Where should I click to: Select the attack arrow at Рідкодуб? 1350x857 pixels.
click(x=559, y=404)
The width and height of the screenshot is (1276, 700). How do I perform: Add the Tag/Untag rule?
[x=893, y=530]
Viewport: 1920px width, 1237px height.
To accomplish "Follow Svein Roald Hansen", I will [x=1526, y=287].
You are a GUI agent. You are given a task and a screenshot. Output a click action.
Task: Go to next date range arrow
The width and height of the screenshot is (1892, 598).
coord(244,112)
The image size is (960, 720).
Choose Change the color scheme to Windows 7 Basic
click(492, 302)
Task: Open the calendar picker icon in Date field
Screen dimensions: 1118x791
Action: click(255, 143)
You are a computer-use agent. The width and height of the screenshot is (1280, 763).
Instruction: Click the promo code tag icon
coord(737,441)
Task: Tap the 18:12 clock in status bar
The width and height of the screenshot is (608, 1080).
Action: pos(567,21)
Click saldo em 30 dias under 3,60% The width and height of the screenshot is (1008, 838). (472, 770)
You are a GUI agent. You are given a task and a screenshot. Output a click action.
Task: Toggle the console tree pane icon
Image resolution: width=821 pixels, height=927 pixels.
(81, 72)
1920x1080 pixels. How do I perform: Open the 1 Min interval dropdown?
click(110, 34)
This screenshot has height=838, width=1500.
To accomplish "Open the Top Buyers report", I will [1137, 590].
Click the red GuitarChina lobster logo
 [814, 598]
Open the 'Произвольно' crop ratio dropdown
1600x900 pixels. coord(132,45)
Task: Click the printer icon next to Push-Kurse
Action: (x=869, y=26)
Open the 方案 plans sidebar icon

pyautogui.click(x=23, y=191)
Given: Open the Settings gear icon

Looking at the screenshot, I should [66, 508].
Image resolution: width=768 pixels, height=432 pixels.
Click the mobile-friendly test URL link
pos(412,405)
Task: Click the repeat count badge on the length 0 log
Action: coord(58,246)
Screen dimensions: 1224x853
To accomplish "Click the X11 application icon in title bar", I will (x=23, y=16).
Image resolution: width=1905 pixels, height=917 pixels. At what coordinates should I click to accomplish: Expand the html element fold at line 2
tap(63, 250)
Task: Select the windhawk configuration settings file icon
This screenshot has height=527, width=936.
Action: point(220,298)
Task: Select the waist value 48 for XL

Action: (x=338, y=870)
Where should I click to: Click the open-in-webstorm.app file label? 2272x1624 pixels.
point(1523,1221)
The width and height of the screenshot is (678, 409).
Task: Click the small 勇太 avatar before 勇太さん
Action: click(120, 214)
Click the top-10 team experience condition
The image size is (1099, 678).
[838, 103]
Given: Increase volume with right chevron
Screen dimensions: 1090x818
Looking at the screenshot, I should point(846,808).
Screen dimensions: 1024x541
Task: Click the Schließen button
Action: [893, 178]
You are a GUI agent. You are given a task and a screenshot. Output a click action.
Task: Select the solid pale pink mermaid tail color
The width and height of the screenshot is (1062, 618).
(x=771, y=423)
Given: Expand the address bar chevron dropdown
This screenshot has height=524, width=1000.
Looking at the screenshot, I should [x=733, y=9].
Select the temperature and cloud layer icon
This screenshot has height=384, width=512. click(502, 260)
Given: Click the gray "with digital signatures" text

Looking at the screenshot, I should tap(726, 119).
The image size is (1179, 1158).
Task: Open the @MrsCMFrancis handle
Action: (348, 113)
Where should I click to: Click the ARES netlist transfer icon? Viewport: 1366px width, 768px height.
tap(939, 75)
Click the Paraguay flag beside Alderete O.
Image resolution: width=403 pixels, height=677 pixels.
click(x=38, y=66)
▬▬▬▬▬▬
**EXERCISE REQUIREMENTS:** Lay out every line of the records above as a numbered list, leaving out the blank lines.

**OUTPUT OF THE TASK:**
1. Where should I click to: Select the attack arrow at Рідкодуб? 1350x857 pixels.
2. click(x=559, y=404)
3. The width and height of the screenshot is (1276, 700). How do I perform: Add the Tag/Untag rule?
4. [x=893, y=530]
5. Viewport: 1920px width, 1237px height.
6. To accomplish "Follow Svein Roald Hansen", I will [x=1526, y=287].
7. You are a GUI agent. You are given a task and a screenshot. Output a click action.
8. Task: Go to next date range arrow
9. The width and height of the screenshot is (1892, 598).
10. coord(244,112)
11. The image size is (960, 720).
12. Choose Change the color scheme to Windows 7 Basic
13. click(492, 302)
14. Task: Open the calendar picker icon in Date field
15. Screen dimensions: 1118x791
16. Action: click(255, 143)
17. You are a computer-use agent. The width and height of the screenshot is (1280, 763).
18. Instruction: Click the promo code tag icon
19. coord(737,441)
20. Task: Tap the 18:12 clock in status bar
21. The width and height of the screenshot is (608, 1080).
22. Action: pos(567,21)
23. Click saldo em 30 dias under 3,60% The width and height of the screenshot is (1008, 838). (472, 770)
24. You are a GUI agent. You are given a task and a screenshot. Output a click action.
25. Task: Toggle the console tree pane icon
26. Image resolution: width=821 pixels, height=927 pixels.
27. (81, 72)
28. 1920x1080 pixels. How do I perform: Open the 1 Min interval dropdown?
29. click(110, 34)
30. This screenshot has height=838, width=1500.
31. To accomplish "Open the Top Buyers report", I will [1137, 590].
32. Click the red GuitarChina lobster logo
33.  [814, 598]
34. Open the 'Произвольно' crop ratio dropdown
35. 1600x900 pixels. coord(132,45)
36. Task: Click the printer icon next to Push-Kurse
37. Action: (x=869, y=26)
38. Open the 方案 plans sidebar icon
39. pyautogui.click(x=23, y=191)
40. Given: Open the Settings gear icon
41. Looking at the screenshot, I should [66, 508].
42. Image resolution: width=768 pixels, height=432 pixels.
43. Click the mobile-friendly test URL link
44. pos(412,405)
45. Task: Click the repeat count badge on the length 0 log
46. Action: coord(58,246)
47. Screen dimensions: 1224x853
48. To accomplish "Click the X11 application icon in title bar", I will (x=23, y=16).
49. Image resolution: width=1905 pixels, height=917 pixels. At what coordinates should I click to accomplish: Expand the html element fold at line 2
50. tap(63, 250)
51. Task: Select the windhawk configuration settings file icon
52. This screenshot has height=527, width=936.
53. Action: point(220,298)
54. Task: Select the waist value 48 for XL
55. Action: (x=338, y=870)
56. Where should I click to: Click the open-in-webstorm.app file label? 2272x1624 pixels.
57. point(1523,1221)
58. The width and height of the screenshot is (678, 409).
59. Task: Click the small 勇太 avatar before 勇太さん
60. Action: click(120, 214)
61. Click the top-10 team experience condition
62. The image size is (1099, 678).
63. [838, 103]
64. Given: Increase volume with right chevron
65. Screen dimensions: 1090x818
66. Looking at the screenshot, I should point(846,808).
67. Screen dimensions: 1024x541
68. Task: Click the Schließen button
69. Action: [893, 178]
70. You are a GUI agent. You are given a task and a screenshot. Output a click action.
71. Task: Select the solid pale pink mermaid tail color
72. The width and height of the screenshot is (1062, 618).
73. (x=771, y=423)
74. Given: Expand the address bar chevron dropdown
75. This screenshot has height=524, width=1000.
76. Looking at the screenshot, I should [x=733, y=9].
77. Select the temperature and cloud layer icon
78. This screenshot has height=384, width=512. click(502, 260)
79. Given: Click the gray "with digital signatures" text
80. Looking at the screenshot, I should tap(726, 119).
81. The image size is (1179, 1158).
82. Task: Open the @MrsCMFrancis handle
83. Action: (348, 113)
84. Where should I click to: Click the ARES netlist transfer icon? Viewport: 1366px width, 768px height.
85. tap(939, 75)
86. Click the Paraguay flag beside Alderete O.
87. Image resolution: width=403 pixels, height=677 pixels.
88. click(x=38, y=66)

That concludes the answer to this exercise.